In this topic, system means “an interacting combination of elements to accomplish a defined objective. These include hardware, software, firmware, people, information, techniques, facilities, services, and other support elements,” as defined by the International Council on Systems Engineering.

System requirements are the requirements for the system as a whole. In a system containing software components, software requirements are derived from system requirements.

The literature on requirements sometimes calls system requirements “user requirements.” We can define “user requirements” in a restricted way as the requirements of the system’s customers or end-users. System requirements, by contrast, encompass user requirements, requirements of other stakeholders (such as regulatory authorities), and requirements without an identifiable human source.

Requirements process

This section introduces the software requirements process, orienting the remaining five subareas and showing how the requirements process dovetails with the overall software engineering process.

Process models

The objective of this topic is to provide an understanding that the requirements process

  • Is not a discrete front-end activity of the software life cycle, but rather a process initiated at the beginning of a project and continuing to be refined throughout the life cycle
  • Identifies software requirements as configuration items, and manages them using the same software configuration management practices as other products of the software life cycle processes
  • Needs to be adapted to the organization and project context

In particular, the topic is concerned with how the activities of elicitation, analysis, specification, and validation are configured for different types of projects and constraints.

Process actors

This topic introduces the roles of the people who participate in the requirements process. This process is fundamentally interdisciplinary, and the requirements specialist needs to mediate between the domain of the stakeholder and that of software engineering. There are often many people involved besides the requirements specialist, each of whom has a stake in the software. The stakeholders will vary across projects, but always include users/operators and customers (who need not be the same).

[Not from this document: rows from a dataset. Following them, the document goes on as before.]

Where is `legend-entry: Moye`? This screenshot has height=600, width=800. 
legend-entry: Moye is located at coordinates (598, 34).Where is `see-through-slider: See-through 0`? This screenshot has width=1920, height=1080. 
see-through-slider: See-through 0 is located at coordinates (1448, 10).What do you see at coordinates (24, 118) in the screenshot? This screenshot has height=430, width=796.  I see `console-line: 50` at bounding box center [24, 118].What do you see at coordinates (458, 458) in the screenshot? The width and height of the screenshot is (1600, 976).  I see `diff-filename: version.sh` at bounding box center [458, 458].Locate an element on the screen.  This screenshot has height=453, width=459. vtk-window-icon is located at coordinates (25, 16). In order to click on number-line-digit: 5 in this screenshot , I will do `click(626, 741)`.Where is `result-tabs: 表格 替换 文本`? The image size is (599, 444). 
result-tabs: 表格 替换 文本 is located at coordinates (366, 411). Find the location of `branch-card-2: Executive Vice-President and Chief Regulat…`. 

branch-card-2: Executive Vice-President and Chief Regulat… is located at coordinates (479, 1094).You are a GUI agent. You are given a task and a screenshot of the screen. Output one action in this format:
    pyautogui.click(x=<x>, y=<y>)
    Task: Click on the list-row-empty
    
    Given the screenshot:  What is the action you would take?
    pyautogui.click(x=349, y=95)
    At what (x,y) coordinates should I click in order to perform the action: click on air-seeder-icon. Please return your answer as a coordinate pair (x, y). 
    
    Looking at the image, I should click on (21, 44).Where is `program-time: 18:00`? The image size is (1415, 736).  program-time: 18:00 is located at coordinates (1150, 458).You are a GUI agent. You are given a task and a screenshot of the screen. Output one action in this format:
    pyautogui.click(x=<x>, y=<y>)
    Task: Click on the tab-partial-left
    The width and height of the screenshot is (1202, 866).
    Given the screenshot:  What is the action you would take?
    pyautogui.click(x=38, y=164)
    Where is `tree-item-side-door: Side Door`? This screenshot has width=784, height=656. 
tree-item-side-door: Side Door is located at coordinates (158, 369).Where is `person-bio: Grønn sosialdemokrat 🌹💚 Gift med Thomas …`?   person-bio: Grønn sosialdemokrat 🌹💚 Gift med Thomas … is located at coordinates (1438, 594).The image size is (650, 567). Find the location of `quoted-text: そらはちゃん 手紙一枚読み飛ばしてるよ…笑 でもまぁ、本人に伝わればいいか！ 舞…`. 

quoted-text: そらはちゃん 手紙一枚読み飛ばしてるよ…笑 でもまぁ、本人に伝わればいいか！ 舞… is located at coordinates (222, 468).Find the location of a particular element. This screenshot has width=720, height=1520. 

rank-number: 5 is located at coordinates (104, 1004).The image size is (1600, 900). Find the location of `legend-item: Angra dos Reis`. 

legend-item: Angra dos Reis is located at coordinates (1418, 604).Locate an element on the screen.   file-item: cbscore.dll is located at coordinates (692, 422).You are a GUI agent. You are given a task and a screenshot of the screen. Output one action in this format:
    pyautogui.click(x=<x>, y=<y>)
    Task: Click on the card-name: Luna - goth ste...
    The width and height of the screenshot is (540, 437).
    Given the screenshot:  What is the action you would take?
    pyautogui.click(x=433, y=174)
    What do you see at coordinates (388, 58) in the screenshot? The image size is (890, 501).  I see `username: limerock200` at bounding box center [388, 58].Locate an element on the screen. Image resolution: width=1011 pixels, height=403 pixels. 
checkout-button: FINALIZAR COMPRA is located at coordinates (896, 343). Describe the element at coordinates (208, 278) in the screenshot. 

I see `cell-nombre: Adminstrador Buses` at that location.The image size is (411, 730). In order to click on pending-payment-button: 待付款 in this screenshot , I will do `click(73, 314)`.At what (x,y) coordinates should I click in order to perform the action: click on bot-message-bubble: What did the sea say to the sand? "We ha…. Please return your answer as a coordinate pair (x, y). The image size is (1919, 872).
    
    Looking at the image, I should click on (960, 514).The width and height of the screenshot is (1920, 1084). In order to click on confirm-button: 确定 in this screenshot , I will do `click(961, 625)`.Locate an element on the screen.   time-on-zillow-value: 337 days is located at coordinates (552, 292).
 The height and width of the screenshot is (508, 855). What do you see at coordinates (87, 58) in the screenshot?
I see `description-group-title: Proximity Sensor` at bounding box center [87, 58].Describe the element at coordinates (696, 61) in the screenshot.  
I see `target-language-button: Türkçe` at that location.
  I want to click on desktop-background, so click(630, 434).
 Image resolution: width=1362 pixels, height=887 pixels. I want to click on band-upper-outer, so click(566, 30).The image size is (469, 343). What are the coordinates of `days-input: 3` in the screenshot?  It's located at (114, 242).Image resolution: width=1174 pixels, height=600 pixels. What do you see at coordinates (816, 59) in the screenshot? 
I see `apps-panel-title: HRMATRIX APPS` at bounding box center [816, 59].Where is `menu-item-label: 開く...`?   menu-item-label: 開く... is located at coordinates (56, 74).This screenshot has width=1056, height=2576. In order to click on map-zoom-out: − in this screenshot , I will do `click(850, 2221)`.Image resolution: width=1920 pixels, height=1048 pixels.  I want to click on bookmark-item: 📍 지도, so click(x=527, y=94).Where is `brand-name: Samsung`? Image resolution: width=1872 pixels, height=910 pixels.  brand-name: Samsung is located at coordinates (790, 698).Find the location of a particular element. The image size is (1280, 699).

Typical examples of software stakeholders include (but are not restricted to)

  • Users: This group comprises those who will operate the software. It is often a heterogeneous group comprising people with different roles and requirements.
  • Customers: This group comprises those who have commissioned the software or who represent the software’s target market.
  • Market analysts: A mass-market product will not have a commissioning customer, so marketing people are often needed to establish what the market needs and to act as proxy customers.
  • Regulators: Many application domains such as banking and public transport are regulated. Software in these domains must comply with the requirements of the regulatory authorities.
  • Software engineers: These individuals have a legitimate interest in profiting from developing the software by, for example, reusing components in other products. If, in this scenario, a customer of a particular product has specific requirements which compromise the potential for component reuse, the software engineers must carefully weigh their own stake against those of the customer.